# Data shown start

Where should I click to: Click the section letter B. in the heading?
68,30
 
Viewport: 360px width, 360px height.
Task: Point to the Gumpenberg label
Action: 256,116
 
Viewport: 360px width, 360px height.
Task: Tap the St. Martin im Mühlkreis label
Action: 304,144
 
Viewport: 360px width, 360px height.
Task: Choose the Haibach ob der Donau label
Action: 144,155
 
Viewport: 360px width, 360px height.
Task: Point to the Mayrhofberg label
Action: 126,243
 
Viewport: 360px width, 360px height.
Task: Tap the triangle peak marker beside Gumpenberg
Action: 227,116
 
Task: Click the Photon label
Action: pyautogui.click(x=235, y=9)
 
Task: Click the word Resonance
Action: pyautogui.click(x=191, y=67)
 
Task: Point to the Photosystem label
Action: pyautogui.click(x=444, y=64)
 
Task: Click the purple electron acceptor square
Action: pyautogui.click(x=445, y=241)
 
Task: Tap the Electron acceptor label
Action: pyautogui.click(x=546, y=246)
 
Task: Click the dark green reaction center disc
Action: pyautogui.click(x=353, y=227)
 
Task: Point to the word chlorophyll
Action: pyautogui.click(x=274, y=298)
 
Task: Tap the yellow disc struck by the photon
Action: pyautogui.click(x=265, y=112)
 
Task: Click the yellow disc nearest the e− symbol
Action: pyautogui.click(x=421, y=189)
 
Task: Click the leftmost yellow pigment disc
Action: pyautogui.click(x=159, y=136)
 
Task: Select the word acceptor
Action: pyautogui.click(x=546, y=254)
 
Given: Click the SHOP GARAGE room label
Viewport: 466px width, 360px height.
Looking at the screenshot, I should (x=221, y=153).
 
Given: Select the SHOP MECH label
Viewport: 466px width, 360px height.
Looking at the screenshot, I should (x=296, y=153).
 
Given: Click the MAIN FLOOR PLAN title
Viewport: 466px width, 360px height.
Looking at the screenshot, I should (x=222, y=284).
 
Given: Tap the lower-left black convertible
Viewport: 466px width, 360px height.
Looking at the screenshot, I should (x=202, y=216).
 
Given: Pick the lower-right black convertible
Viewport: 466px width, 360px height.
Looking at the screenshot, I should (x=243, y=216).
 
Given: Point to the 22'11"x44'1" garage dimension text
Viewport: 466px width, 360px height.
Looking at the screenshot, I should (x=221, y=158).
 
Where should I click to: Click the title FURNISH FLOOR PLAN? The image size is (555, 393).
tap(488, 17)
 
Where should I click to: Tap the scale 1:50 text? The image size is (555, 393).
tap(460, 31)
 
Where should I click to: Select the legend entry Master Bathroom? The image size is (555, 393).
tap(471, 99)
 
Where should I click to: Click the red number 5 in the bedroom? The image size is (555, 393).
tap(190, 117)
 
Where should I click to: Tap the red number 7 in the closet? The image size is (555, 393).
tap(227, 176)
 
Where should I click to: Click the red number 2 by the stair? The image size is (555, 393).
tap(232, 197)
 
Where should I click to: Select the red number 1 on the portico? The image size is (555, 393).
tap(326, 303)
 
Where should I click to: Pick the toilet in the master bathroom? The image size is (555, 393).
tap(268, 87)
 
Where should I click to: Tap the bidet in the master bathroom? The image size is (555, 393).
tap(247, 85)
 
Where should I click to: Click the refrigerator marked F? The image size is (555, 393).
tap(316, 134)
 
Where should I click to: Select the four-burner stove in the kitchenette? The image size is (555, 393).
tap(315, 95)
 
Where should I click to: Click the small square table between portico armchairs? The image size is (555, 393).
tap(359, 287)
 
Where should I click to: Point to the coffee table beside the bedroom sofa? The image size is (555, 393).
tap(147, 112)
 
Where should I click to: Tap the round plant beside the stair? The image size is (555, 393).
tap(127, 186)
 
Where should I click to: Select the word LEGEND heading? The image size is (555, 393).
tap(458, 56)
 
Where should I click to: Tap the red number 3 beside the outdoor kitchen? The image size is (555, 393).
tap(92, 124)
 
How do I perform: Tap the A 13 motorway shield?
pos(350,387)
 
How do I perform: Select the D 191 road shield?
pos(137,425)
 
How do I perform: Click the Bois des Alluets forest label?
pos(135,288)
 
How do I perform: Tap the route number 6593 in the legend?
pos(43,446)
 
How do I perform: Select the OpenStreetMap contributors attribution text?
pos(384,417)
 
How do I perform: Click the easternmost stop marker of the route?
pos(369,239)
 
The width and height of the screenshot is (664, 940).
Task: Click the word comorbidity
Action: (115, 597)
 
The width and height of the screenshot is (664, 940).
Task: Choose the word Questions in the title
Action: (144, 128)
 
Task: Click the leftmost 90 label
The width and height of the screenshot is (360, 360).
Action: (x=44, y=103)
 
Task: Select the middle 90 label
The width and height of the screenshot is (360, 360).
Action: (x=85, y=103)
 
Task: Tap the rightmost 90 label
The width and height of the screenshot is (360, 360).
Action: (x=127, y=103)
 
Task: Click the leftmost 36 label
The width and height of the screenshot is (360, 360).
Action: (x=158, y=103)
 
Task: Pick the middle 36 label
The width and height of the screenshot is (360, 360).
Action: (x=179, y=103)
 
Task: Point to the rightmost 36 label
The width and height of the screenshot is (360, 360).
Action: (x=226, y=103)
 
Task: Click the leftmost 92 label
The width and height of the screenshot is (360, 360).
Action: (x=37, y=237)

# Data shown end
# Data shown start

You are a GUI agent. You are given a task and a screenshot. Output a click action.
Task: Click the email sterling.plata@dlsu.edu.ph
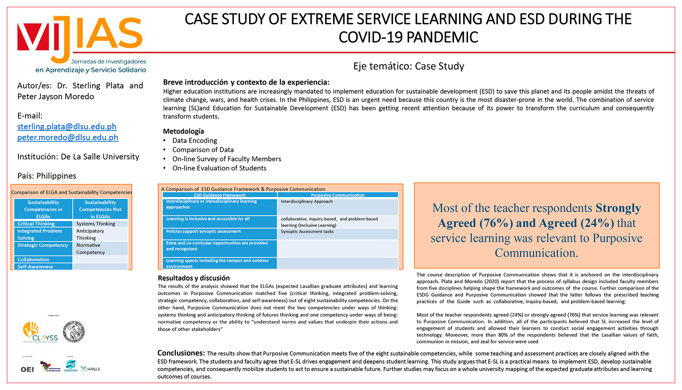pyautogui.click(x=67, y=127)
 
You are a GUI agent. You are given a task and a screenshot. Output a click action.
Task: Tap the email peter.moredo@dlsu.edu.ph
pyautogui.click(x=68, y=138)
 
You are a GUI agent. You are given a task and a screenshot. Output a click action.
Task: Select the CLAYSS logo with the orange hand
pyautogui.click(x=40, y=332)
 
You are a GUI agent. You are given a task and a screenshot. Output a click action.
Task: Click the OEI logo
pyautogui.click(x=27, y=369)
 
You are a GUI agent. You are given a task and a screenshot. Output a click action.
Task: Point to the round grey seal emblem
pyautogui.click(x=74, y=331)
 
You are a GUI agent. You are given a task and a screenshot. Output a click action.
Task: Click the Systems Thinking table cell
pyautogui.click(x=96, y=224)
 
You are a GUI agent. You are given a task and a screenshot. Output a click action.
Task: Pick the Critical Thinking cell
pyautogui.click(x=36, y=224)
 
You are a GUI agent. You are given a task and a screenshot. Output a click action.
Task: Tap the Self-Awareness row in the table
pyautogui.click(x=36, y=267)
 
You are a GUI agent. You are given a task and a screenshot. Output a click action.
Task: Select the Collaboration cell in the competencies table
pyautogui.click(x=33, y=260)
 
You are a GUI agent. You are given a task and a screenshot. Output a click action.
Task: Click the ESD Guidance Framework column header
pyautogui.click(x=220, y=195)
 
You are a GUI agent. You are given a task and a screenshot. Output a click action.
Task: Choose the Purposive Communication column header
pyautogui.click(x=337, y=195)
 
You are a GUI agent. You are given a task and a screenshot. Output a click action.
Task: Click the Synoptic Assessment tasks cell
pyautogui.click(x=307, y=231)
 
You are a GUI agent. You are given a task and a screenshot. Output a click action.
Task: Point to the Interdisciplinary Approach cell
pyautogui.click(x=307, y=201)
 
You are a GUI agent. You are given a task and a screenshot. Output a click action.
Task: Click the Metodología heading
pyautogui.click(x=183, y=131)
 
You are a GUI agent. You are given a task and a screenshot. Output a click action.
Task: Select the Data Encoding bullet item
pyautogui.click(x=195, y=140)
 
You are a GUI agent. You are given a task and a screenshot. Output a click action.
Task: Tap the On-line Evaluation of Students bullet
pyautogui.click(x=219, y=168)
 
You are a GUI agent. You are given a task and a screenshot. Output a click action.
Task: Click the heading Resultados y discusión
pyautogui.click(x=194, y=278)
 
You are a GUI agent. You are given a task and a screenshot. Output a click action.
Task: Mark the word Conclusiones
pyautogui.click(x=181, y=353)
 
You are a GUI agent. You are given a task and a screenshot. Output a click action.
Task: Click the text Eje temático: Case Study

# Data shown end

What is being asked
Rewrite the items above, from the line with "Task: Tap the yellow" to the line with "tap(232, 197)" (both included), as a JSON list of strings, one string per line, skipping blank lines.

Answer
[
  "Task: Tap the yellow disc struck by the photon",
  "Action: pyautogui.click(x=265, y=112)",
  "Task: Click the yellow disc nearest the e− symbol",
  "Action: pyautogui.click(x=421, y=189)",
  "Task: Click the leftmost yellow pigment disc",
  "Action: pyautogui.click(x=159, y=136)",
  "Task: Select the word acceptor",
  "Action: pyautogui.click(x=546, y=254)",
  "Given: Click the SHOP GARAGE room label",
  "Viewport: 466px width, 360px height.",
  "Looking at the screenshot, I should (x=221, y=153).",
  "Given: Select the SHOP MECH label",
  "Viewport: 466px width, 360px height.",
  "Looking at the screenshot, I should (x=296, y=153).",
  "Given: Click the MAIN FLOOR PLAN title",
  "Viewport: 466px width, 360px height.",
  "Looking at the screenshot, I should (x=222, y=284).",
  "Given: Tap the lower-left black convertible",
  "Viewport: 466px width, 360px height.",
  "Looking at the screenshot, I should (x=202, y=216).",
  "Given: Pick the lower-right black convertible",
  "Viewport: 466px width, 360px height.",
  "Looking at the screenshot, I should (x=243, y=216).",
  "Given: Point to the 22'11\"x44'1\" garage dimension text",
  "Viewport: 466px width, 360px height.",
  "Looking at the screenshot, I should (x=221, y=158).",
  "Where should I click to: Click the title FURNISH FLOOR PLAN? The image size is (555, 393).",
  "tap(488, 17)",
  "Where should I click to: Tap the scale 1:50 text? The image size is (555, 393).",
  "tap(460, 31)",
  "Where should I click to: Select the legend entry Master Bathroom? The image size is (555, 393).",
  "tap(471, 99)",
  "Where should I click to: Click the red number 5 in the bedroom? The image size is (555, 393).",
  "tap(190, 117)",
  "Where should I click to: Tap the red number 7 in the closet? The image size is (555, 393).",
  "tap(227, 176)",
  "Where should I click to: Click the red number 2 by the stair? The image size is (555, 393).",
  "tap(232, 197)"
]